L’accordo siglato oggi con i sindacati riguarda anche la sistemazione alloggiativa degli operai impiegati nella ricostruzione, in un territorio difficile e povero di infrastrutture adeguate. A questo proposito il Commissario Straordinario si è impegnato a favorire un’intesa con le strutture ricettive locali per la messa a disposizione degli alloggi alle maestranze occupate.

“La piattaforma informatica per il controllo delle attività nei cantieri è uno strumento necessario per garantire la legalità e la sicurezza della ricostruzione delle aree colpite dai terremoti del 2016 e 2017” ha detto il Commissario Giovanni Legnini a margine della firma.

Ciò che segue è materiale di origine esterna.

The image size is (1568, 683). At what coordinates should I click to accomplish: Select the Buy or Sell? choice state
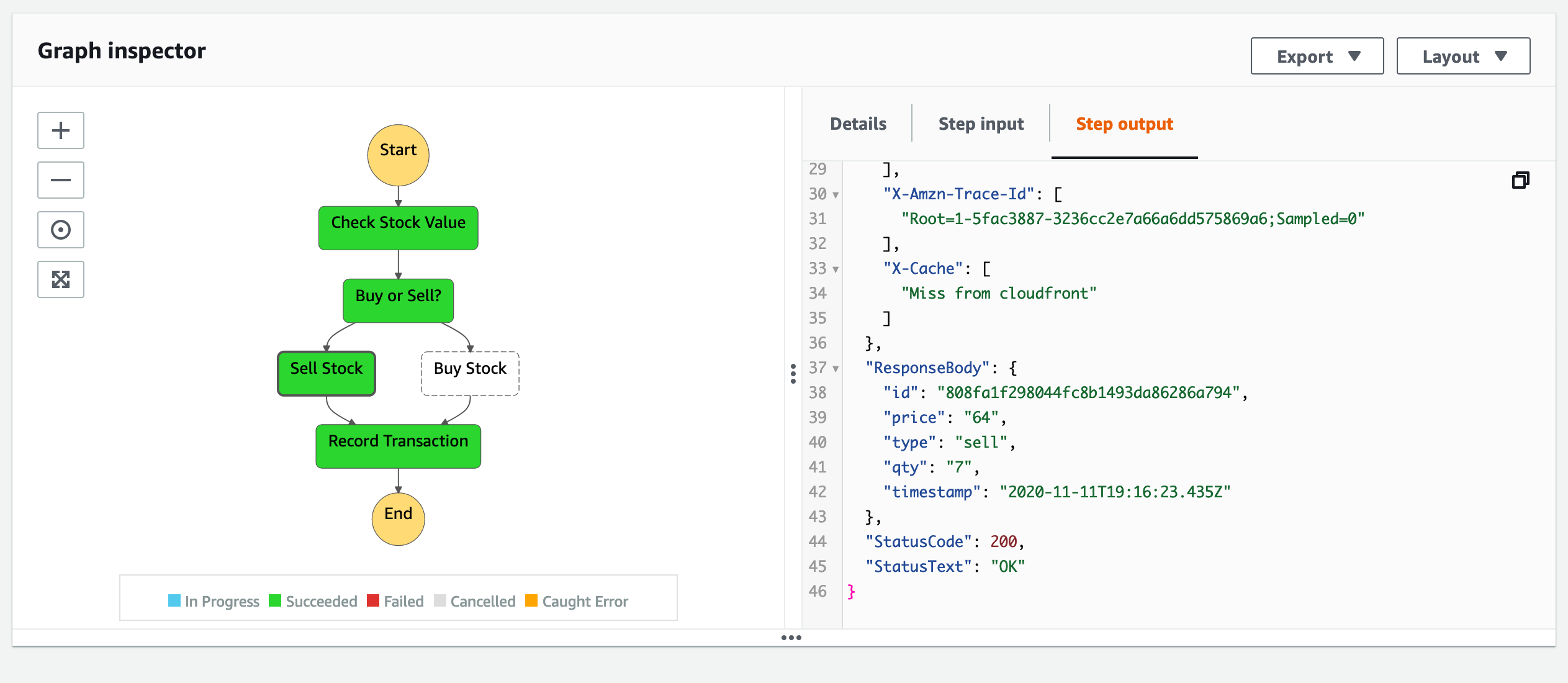point(398,301)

“Nel corso del 2020 sono state semplificate ed accelerate tutte le procedure della ricostruzione pubblica e privata, ma lo snellimento burocratico deve andare di pari passo con un rafforzamento dei controlli di legalità. Si avvia oggi un processo virtuoso che dovrà essere attuato a livello territoriale nelle prossime settimane in parallelo al decollo della ricostruzione”.